July 11, 2011 at 4:51 pm

This Week in Music Apps: Speech-to-Songs, Pitch Analysis, Social Music Discovery

tunecrank this week in music appsThis Week In Music Apps has brought you a weekly injection of promising new music apps for iPhone, Android, and your web browser for almost two months now (check out the previous installments). Here’s the latest.

Apple iPhone

Cantiga (free): Music junkies take note: Cantiga makes it a little too easy to share summer jams with your friends. Just double click or tap to share a track via e-mail or social networks like Facebook and Twitter, with options to personalize your message with a quote from the song lyrics.

The Guitar God ($3): One of the many guitar apps populating the app store these days, The Guitar God helps musicians looking to buff up on chord and scale shapes on the go. The app comes with a massive chord library of over 1,500 chords, with numbered finger placement markers and chord playback to ensure you’re fingering the chords correctly. 130 scale charts and a large fretboard will have you practicing finger placement with simple, easy to follow diagrams, and even practice tracks. You also get a pretty decent chromatic tuner as part of the deal. (See more musicians’ tools for the iPhone.)

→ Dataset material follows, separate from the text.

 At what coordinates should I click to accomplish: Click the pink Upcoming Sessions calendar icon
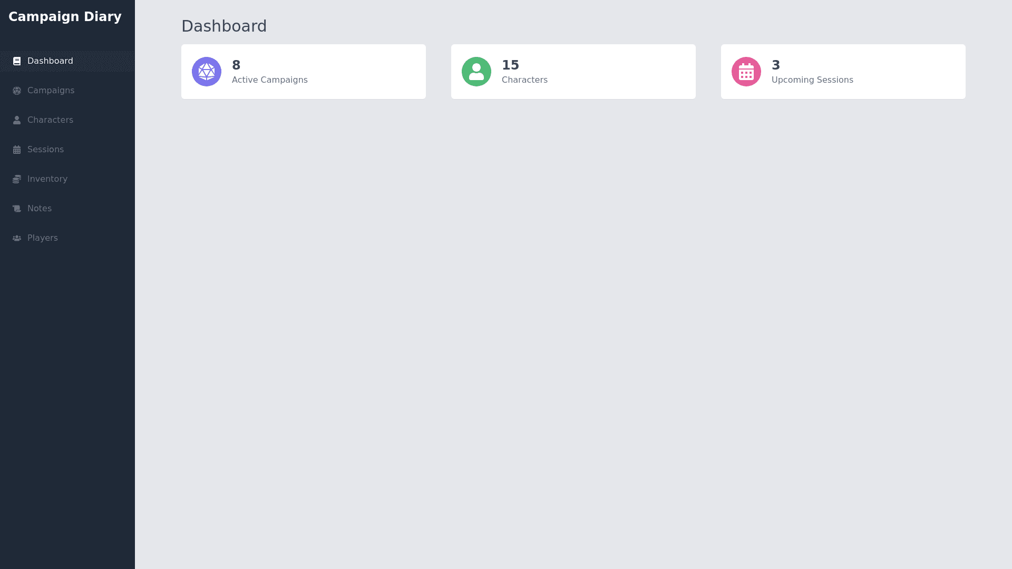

songifySongify (free): We doubt you’ve been seeking an app to turn anything you say into music, because, well, why would you be? Does such a thing even exist? It does — and in fact, it’s suddenly the most popular free app in iTunes. Simply install Songify on your iPhone and speak into your phone — no need to sing, the way you do with Songify’s cousin, LaDiDa — and the app turns your tuneless ramblings directly into a song that you can share on Facebook, Twitter or email. We haven’t seen anything else like it — and, again, it’s free.

iLollapalooza (free): With Lollapalooza fast approaching this August, you may want to snag the festival’s official app to keep you up on all the latest developments. Keep track of all 130 artists playing this year’s festival with a simple, easily navigable iPhone app that lets you view line-up info, create a personalized event schedule; watch music videos from Lollapalooza 2011 artists; and follow artists’ Twitter feeds directly.

Google Android

Sonos Widget (free): We couldn’t go a day without the Sonos digital music system at our office, which lets you play local music and a variety of music services. We rock a collaborative playlist pretty much all day long. This Android app allows Sonos users to control playback and volume straight from your phone (Sonos also has its own Android app).

Droid DJ Lite (free): This Android DJ app gives the DJs among us full pitch controls, automatic pitch set, BMP counters, and crossfading options to sync tracks between two visual mixing decks. Just load up a couple tracks and mix away on your Android smartphone — or, even better, tablet.

AudioSpectrumMonitor (free): This helpful app lets you see the pitch spectrum for any sound captured by your Android phone’s microphone, in real time. If you know what that means, you probably want this app. It differs from typical frequency spectrograms, which give readouts in Hertz, by displaying the actual pitches as a graph of equal tempered musical tones (lettered pitch name with a span of up to five octaves). This allows musicians to identify notes and view the closest musical pitch collection of any sound — musical or otherwise. Wondering about the exact tonal components of that jackhammer outside your window? Wonder no more.

Volume+ ($1.58): This app takes your Android’s volume level from 10 to 11, literally, by boosting the phone’s output to higher levels as well as enhancing the stereo field, should you desire. As with any apps that push the potential of your device beyond the manufacturer’s ratings, we recommend caution here. Setting the volume low until you can accurately gauge your phone’s limits will prevent damage to your speakers, warns the developer.

Web Apps

SongSprite (free): SongSprite lets users build playlists from YouTube URLs and share them with friends, who can then add their own tracks to the mix — just like Spotify’s collaborative playlist feature, except without the listening limits or need for payment. Changes happen in real time, so there’s no need to refresh to see new additions. When you’ve created the perfect mix, you can easily share the SongSprite URL in any way you see fit, or post it from within the web app with the built-in Facebook, Twitter, Reddit, and Stumbleupon integration.

TuneCrank (free; pictured at the top): For those whose tastes fall outside the mainstream, TuneCrank ranks and streams thousands of great independent tracks for you to discover and enjoy. Users can view songs by all-time highest ranking, newness, or how fast they are moving up the rankings. The web app archives “number ones” from previous weeks, too, so you can keep track of even more hot tracks missing from the more mainstream hit parades.